Work required:
In the article below on mercury levels in children with autism, what blood mercury level does the Environmental Protection Agency consider not risky for pregnant women?

Mercury Levels Same in Autistic, Other Children
Fish Consumption Predicted Levels Best, Researchers Found
Mercury Levels: Study Findings
The autism group did not differ from the typically developing group in the
level of mercury circulating in their blood after the researchers adjusted for
the sources of mercury, Hertz-Picciotto says.
''There are no obvious differences in the circulating levels of mercury"
among the three groups, she says.
"Unadjusted, those with autism had lower levels as it turns out," she says.
That may be due to a lower consumption of fish among those with autism, she
says, perhaps because of the tendency to be picky eaters and adhere to the same
The average levels of mercury were 0.24 micrograms per liter for the
typically developing children, 0.26 micrograms per liter for those with autism
or autism spectrum disorder, and
0.16 micrograms for those with other developmental disorders, she found.
To put that in perspective, Hertz-Picciotto says the Environmental
Protection Agency considers a level of 5.8 micrograms per liter not risky
for pregnant women. There is no
specific standard set for children, she says.
Mercury Levels and Autism: Other Opinions
The new study drew mixed reactions from experts. The new findings ''should
be reassuring to parents," says Geraldine Dawson, PhD, chief science officer
for Autism Speaks and a research professor at the University of North Carolina,
''There has been concern by some parents that just the normal kind of
exposure to mercury in our environment ... might have a bigger effect on
children with autism, and they might have specific trouble metabolizing
mercury,” Dawson says.

Data provided:
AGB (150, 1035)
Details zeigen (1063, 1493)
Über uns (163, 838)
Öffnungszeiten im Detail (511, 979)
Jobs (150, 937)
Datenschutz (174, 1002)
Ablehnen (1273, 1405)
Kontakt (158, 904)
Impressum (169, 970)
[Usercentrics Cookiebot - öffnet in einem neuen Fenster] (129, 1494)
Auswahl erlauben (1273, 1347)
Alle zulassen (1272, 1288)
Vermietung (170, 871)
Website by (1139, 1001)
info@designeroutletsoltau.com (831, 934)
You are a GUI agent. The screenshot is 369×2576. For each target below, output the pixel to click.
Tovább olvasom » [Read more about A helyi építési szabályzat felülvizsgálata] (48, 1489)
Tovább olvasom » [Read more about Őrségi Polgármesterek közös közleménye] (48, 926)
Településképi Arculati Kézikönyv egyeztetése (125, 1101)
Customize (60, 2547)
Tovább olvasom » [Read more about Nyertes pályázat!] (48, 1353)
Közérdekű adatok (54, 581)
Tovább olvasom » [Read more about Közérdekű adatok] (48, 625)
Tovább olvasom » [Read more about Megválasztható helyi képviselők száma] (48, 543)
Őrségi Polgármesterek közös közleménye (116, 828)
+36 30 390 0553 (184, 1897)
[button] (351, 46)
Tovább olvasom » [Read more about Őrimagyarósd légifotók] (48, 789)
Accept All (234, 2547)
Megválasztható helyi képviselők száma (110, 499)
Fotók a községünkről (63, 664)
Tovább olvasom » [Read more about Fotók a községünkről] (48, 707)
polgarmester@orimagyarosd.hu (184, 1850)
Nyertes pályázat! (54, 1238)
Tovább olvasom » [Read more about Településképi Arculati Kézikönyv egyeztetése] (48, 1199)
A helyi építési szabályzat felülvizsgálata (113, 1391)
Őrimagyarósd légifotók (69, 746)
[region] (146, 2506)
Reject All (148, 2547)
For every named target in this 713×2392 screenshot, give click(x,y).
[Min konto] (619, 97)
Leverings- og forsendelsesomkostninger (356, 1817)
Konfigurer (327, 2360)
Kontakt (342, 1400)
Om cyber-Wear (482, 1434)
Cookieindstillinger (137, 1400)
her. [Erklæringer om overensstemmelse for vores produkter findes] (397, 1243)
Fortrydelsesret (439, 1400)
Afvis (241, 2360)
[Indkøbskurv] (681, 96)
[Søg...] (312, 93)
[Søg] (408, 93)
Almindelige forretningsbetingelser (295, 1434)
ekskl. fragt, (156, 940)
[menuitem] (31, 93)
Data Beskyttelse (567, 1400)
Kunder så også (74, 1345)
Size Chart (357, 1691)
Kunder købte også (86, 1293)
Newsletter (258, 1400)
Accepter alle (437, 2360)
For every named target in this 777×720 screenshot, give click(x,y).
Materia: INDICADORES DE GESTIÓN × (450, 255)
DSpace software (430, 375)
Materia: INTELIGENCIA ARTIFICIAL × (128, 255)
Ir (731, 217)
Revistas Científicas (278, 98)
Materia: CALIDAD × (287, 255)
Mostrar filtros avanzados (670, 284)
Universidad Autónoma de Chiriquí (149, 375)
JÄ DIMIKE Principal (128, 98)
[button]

Solution to this problem:
5.8 micrograms per liter.